Many people would think that there would be cached copies of all routing information in both producers and consumers, and that the whole service would work for a while. In fact, you can do an experiment on this problem, when the NameServer all failed, producers and consumers are immediately unable to work. As to why, you can go back to our previous source code lessons and find the answer in the source code.

So, back to our message loss problem, in this case, RocketMQ is essentially unavailable for the entire service, so there’s no way it can guarantee that the message is not lost. We’ll have to devise a downgrade to deal with this. In the order system, for example, if multiple attempts to send RocketMQ fail, you have to find another place (Redis, file, memory, etc.) to cache the order messages, and then start a thread to periodically scan the failed order messages and try to send them to RocketMQ. This allows the messages to be re-routed as soon as RocketMQ service is restored. This whole set of downgrading mechanism, in large Internet projects, is a must.

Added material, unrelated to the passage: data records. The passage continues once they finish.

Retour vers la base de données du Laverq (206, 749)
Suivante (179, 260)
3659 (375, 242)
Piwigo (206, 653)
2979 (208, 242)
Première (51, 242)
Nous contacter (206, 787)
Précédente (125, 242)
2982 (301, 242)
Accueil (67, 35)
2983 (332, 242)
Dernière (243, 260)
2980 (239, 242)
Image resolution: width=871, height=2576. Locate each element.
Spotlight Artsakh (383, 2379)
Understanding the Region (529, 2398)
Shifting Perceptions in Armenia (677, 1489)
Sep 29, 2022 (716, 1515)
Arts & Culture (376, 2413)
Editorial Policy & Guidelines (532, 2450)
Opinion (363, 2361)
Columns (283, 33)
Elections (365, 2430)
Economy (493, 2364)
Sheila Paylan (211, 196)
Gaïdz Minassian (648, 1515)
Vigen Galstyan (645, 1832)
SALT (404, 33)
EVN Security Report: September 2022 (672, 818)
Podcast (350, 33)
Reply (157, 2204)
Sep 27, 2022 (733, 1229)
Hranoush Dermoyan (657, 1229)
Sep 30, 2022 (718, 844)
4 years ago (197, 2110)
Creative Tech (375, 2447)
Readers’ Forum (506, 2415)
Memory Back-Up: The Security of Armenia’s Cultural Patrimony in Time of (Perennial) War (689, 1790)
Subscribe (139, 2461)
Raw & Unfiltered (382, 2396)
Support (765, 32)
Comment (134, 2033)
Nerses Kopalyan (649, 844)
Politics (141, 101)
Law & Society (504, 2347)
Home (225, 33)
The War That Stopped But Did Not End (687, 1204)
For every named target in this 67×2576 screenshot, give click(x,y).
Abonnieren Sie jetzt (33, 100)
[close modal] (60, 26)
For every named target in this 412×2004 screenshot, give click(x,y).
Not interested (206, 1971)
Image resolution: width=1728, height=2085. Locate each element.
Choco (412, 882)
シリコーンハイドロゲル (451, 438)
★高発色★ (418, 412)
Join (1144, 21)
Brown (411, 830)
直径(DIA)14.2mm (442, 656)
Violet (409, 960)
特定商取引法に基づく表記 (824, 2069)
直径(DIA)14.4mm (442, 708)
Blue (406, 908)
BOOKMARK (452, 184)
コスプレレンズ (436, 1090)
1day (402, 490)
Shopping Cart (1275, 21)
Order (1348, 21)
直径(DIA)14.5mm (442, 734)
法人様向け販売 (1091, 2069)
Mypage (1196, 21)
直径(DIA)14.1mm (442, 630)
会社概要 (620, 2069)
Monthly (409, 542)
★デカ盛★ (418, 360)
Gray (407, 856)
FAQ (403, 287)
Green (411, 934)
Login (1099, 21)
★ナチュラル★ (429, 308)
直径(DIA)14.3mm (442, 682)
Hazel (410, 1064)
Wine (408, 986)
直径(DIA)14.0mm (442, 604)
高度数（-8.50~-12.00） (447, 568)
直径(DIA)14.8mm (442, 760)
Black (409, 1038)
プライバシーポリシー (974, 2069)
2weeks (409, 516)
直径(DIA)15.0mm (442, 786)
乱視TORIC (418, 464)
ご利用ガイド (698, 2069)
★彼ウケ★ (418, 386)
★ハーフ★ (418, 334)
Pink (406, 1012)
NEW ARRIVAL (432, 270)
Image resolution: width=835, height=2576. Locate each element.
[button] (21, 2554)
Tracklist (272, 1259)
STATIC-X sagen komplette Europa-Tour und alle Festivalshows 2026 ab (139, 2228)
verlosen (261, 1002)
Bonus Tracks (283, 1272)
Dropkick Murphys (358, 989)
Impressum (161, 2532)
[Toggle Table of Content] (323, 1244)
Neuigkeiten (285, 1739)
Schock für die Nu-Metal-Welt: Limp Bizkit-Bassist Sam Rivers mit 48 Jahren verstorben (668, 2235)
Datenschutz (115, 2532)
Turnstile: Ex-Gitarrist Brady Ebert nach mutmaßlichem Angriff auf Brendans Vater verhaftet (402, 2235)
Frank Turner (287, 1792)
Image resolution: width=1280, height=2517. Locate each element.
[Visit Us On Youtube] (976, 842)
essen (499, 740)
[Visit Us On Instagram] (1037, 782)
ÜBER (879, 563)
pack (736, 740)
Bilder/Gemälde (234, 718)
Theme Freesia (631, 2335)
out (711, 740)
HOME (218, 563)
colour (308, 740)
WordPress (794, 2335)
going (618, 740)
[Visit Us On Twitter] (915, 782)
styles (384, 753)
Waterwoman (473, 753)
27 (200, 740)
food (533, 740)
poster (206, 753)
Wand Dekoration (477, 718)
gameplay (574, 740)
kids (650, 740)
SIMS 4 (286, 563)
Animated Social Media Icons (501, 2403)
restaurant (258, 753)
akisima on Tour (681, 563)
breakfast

RocketMQ message zero loss scheme summary

After a complete analysis, the whole RocketMQ message zero loss scheme is pretty straightforward

Producers use transaction messaging mechanisms.
Broker configures synchronous flush +Dledger master/slave architecture
Consumers should not use asynchronous consumption.
Prepare a downgrade solution when the whole MQ is down

Is this a perfect solution? In fact, it is obvious that the whole message zero loss scheme greatly reduces the processing performance and throughput of the system in each link. In many scenarios, the cost of performance loss may far outweigh the cost of partial message loss. So, when we design RocketMQ usage solutions, we have to consider the actual business situation. For example, if all servers are in the same room, it is perfectly possible to configure the Broker to be an asynchronous flush to improve throughput. In some scenarios where message reliability is not so high, other simpler schemes can be adopted at the producer side to improve throughput, and periodic reconciliation and compensation mechanisms can be used to improve message reliability. If consumers do not need to save messages, the performance gains from using asynchronous consumption mechanisms can be significant.

In summary, the message zero loss scheme is summarized as a good reference when designing RocketMQ usage schemes.